ECG performance has been proposed to be a predictor for late clinical outcomes in patients with MI,33 and a significantly decreased left ventricular ejection fraction (LVEF) has been reported to be associated with fQRS at admission and at 6 months of follow-up.34 In addition, fQRS complexes detected on ECG have been reported to reflect the severity of left ventricular dilation and decrease in ejection fraction.15,35 Consistent with these findings, we found a significant correlation between LVEF and fQRS complex. However, owing to the retrospective study design, we did not include the ejection fraction of the patients in the follow-up study. It has been suggested that continued remodeling of the myocardium after MI, even in patients without Q waves, can eventually promote dilation of the left ventricle, failure and even mortality in patients with fQRS.
This study has some limitations.
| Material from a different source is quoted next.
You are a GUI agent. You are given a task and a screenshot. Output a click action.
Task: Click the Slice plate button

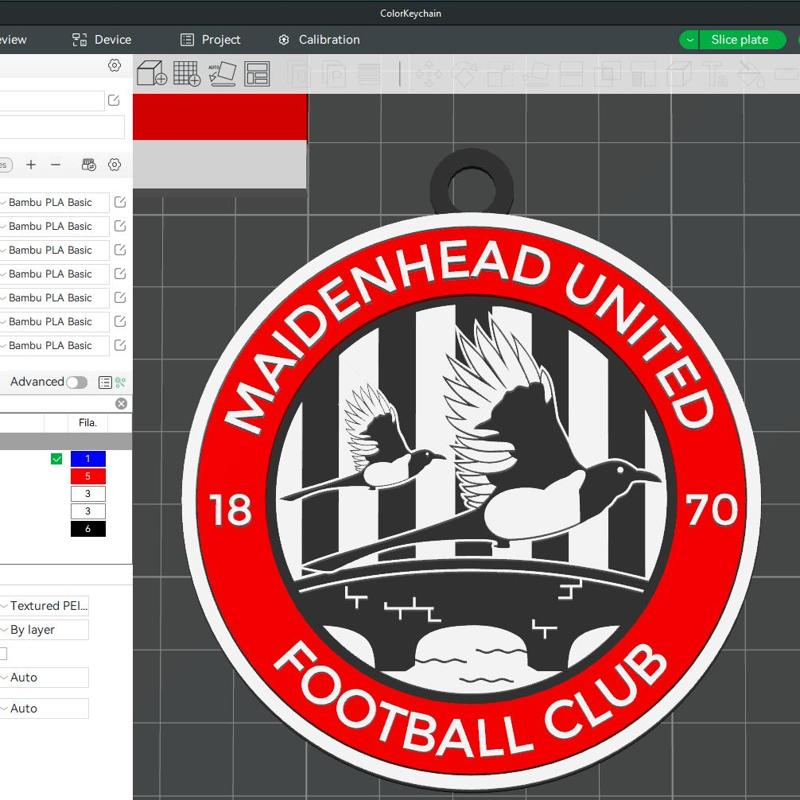(x=738, y=40)
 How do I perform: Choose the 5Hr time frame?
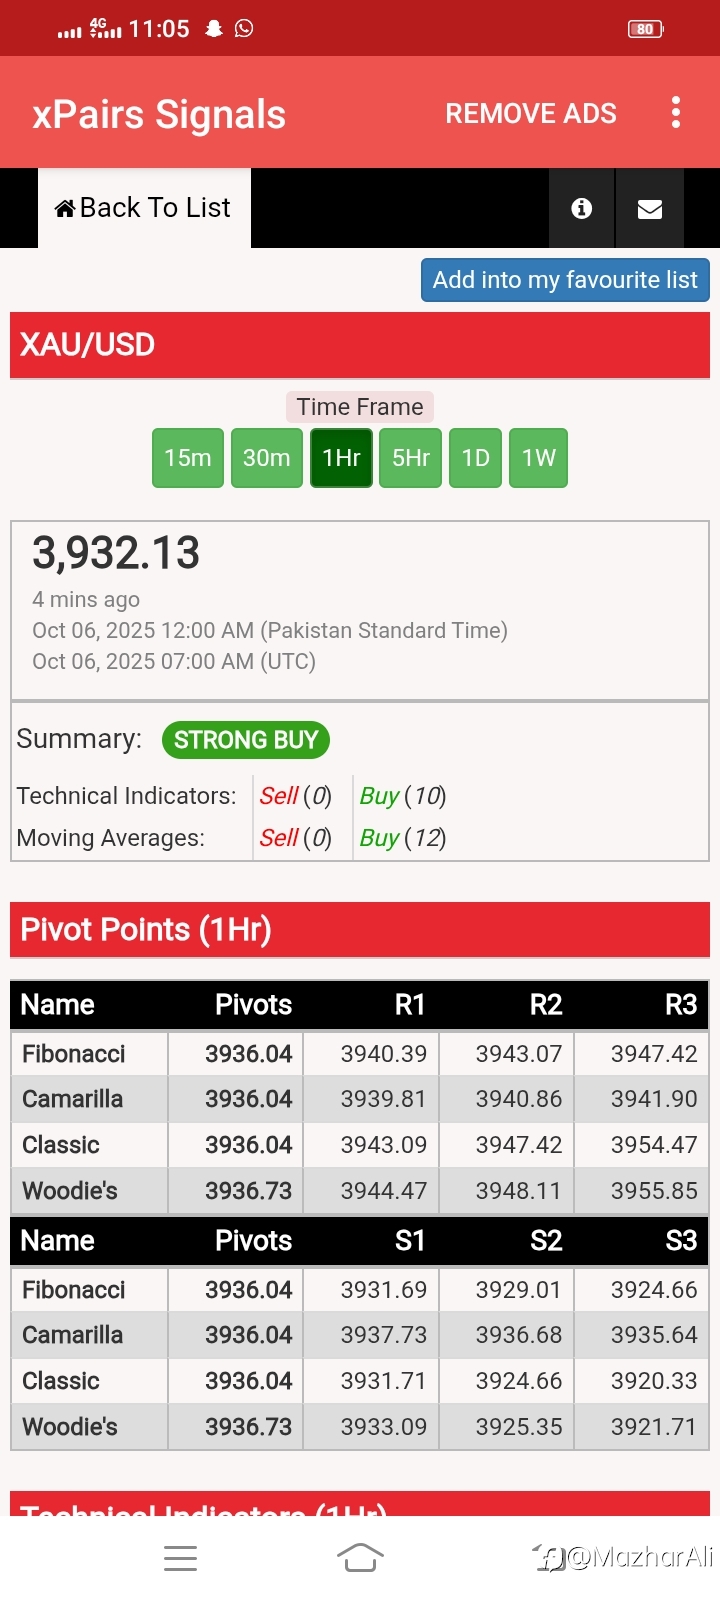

This was a retrospective study with a relatively small sample size performed at a single center. In addition, patients with ECG suggesting bundle branch block were excluded. However, such patients comprise a significant subset of patients with ACS, and emerging evidence suggests the presence of the fQRS complex in the ECG of this patient population, and therefore should be included in future studies. In addition, due to the nature of this study, fQRS beyond 48 hours was not analyzed in order to ensure that only early-stage electrocardiograms were included. The sensitivity of fQRS in diagnosing NSTEMI was lower in our study than in a previous report,2 which can probably be attributed to the small sample size in our investigation.
CONCLUSIONS
In conclusion, our study demonstrated the limited diagnostic value of the fQRS complex in diagnosing NSTEMI within 48 hours of onset. The fQRS complex may serve as a prognostic factor for all-cause mortality in patients with AMI. Further studies with a more robust design and larger sample size are needed to confirm our findings.
DISCLOSURE
The authors declare no conflict of interest.
AUTHORS’ CONTRIBUTIONS
LD and ZJY participated in the case collection, data analysis and helped to draft the manuscript. LL participated in the design of the study and performed the statistical analysis. ZWX conceived of the study, and participated in its design and coordination and helped to draft the manuscript. All authors read and approved the final manuscript.